• **What is being asked**: Every line of the data below is to be written out again exactly.

• **Study material**:
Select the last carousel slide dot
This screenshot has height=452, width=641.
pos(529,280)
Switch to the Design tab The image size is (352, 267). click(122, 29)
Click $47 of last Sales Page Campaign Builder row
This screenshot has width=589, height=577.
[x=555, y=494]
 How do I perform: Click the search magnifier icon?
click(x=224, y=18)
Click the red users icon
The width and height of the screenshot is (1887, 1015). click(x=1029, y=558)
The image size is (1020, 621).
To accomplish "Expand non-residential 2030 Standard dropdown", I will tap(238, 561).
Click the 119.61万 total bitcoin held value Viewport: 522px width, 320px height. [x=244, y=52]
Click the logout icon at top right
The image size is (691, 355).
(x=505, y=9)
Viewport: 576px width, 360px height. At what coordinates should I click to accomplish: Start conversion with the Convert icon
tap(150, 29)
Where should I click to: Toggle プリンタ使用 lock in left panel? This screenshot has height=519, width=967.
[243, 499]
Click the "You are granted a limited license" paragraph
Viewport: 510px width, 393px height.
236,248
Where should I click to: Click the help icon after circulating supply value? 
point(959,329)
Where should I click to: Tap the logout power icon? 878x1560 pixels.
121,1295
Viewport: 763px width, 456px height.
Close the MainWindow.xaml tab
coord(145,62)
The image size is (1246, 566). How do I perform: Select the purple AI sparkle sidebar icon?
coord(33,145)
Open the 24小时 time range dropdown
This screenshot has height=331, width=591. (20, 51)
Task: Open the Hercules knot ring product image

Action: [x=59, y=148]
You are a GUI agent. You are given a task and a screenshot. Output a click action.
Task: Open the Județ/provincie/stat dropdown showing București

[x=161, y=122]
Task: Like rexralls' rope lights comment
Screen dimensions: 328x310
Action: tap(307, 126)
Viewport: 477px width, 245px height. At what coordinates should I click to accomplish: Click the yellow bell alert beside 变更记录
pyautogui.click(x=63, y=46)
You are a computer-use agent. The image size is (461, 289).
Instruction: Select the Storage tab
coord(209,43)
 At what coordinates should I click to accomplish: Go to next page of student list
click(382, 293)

• **Answer space**:
Select the last carousel slide dot
This screenshot has height=452, width=641.
pos(529,280)
Switch to the Design tab The image size is (352, 267). click(122, 29)
Click $47 of last Sales Page Campaign Builder row
This screenshot has width=589, height=577.
[x=555, y=494]
 How do I perform: Click the search magnifier icon?
click(x=224, y=18)
Click the red users icon
The width and height of the screenshot is (1887, 1015). click(x=1029, y=558)
The image size is (1020, 621).
To accomplish "Expand non-residential 2030 Standard dropdown", I will tap(238, 561).
Click the 119.61万 total bitcoin held value Viewport: 522px width, 320px height. [x=244, y=52]
Click the logout icon at top right
The image size is (691, 355).
(x=505, y=9)
Viewport: 576px width, 360px height. At what coordinates should I click to accomplish: Start conversion with the Convert icon
tap(150, 29)
Where should I click to: Toggle プリンタ使用 lock in left panel? This screenshot has height=519, width=967.
[243, 499]
Click the "You are granted a limited license" paragraph
Viewport: 510px width, 393px height.
236,248
Where should I click to: Click the help icon after circulating supply value? 
point(959,329)
Where should I click to: Tap the logout power icon? 878x1560 pixels.
121,1295
Viewport: 763px width, 456px height.
Close the MainWindow.xaml tab
coord(145,62)
The image size is (1246, 566). How do I perform: Select the purple AI sparkle sidebar icon?
coord(33,145)
Open the 24小时 time range dropdown
This screenshot has height=331, width=591. (20, 51)
Task: Open the Hercules knot ring product image

Action: [x=59, y=148]
You are a GUI agent. You are given a task and a screenshot. Output a click action.
Task: Open the Județ/provincie/stat dropdown showing București

[x=161, y=122]
Task: Like rexralls' rope lights comment
Screen dimensions: 328x310
Action: tap(307, 126)
Viewport: 477px width, 245px height. At what coordinates should I click to accomplish: Click the yellow bell alert beside 变更记录
pyautogui.click(x=63, y=46)
You are a computer-use agent. The image size is (461, 289).
Instruction: Select the Storage tab
coord(209,43)
 At what coordinates should I click to accomplish: Go to next page of student list
click(382, 293)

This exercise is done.